Determine how many lines of the material below contain the string "column", with case taken into account. Reply with the number alone.

* [Extracted records]:
----

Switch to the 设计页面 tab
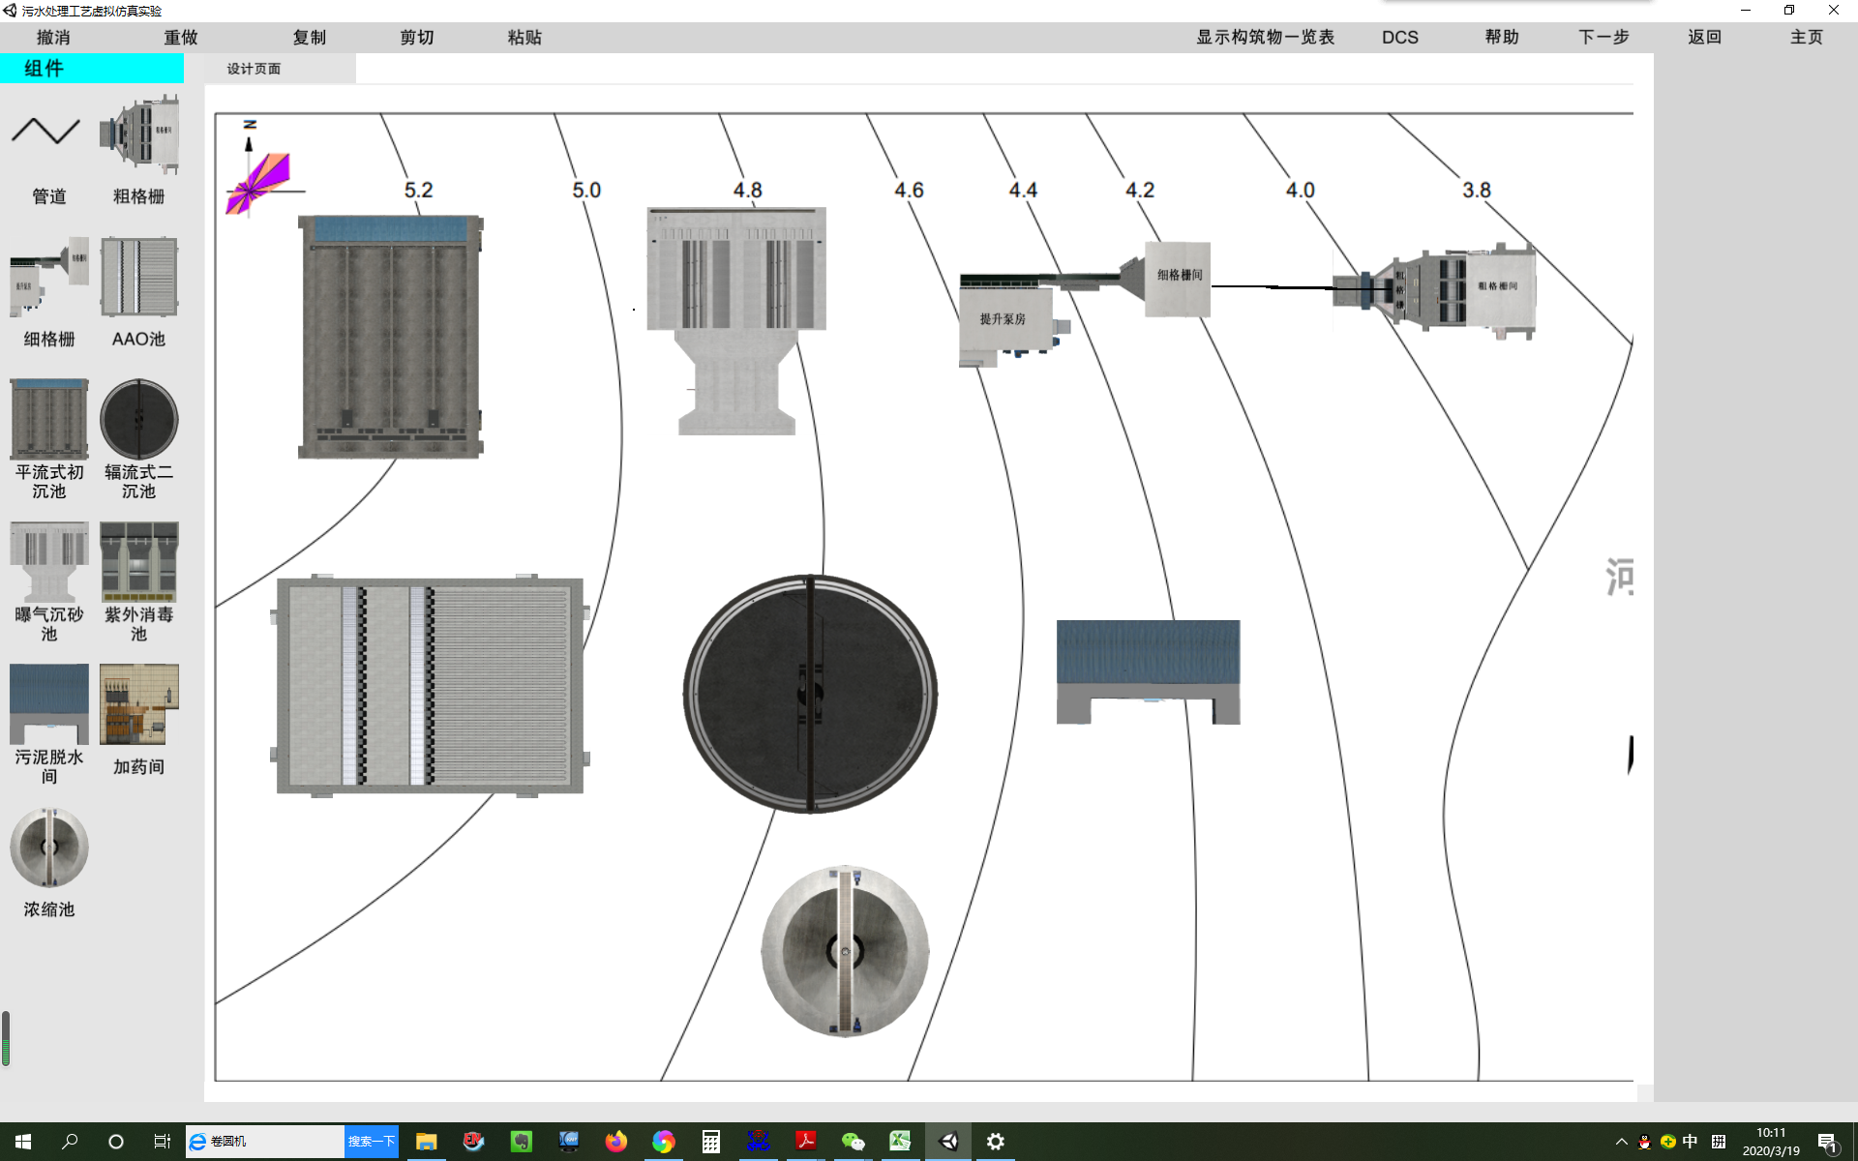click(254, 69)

----

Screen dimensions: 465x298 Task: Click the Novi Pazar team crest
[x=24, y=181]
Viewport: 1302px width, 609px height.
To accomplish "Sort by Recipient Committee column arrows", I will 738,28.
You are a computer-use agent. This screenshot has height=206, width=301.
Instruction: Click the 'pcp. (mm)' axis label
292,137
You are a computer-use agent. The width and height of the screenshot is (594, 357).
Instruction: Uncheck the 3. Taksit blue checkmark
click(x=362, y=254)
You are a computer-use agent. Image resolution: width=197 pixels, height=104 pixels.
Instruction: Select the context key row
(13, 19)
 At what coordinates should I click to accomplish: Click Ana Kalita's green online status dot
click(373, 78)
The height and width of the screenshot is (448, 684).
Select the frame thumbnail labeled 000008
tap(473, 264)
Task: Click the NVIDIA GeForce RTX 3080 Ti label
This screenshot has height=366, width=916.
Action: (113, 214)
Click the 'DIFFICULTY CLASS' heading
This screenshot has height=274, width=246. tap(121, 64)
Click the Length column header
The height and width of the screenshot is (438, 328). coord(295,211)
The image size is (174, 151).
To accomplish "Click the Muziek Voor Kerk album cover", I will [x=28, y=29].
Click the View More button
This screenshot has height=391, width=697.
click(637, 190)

----

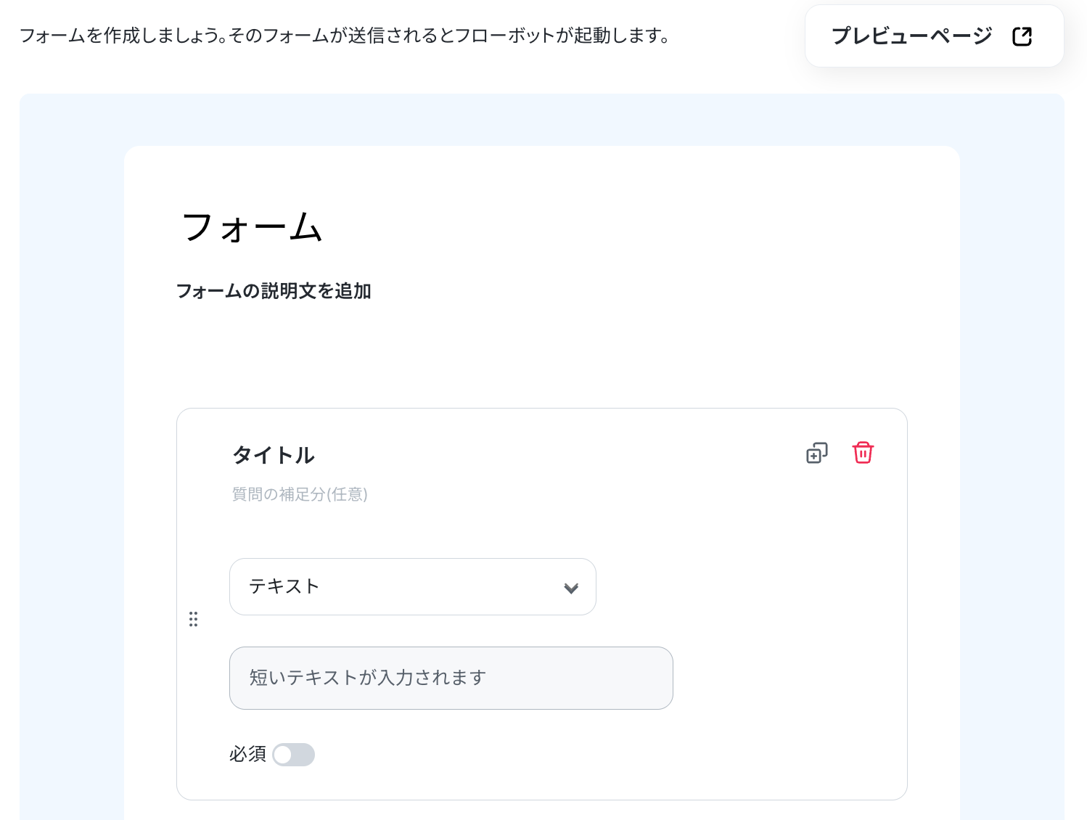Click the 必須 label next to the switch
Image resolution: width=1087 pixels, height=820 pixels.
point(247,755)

----

* [Correct answer]:
2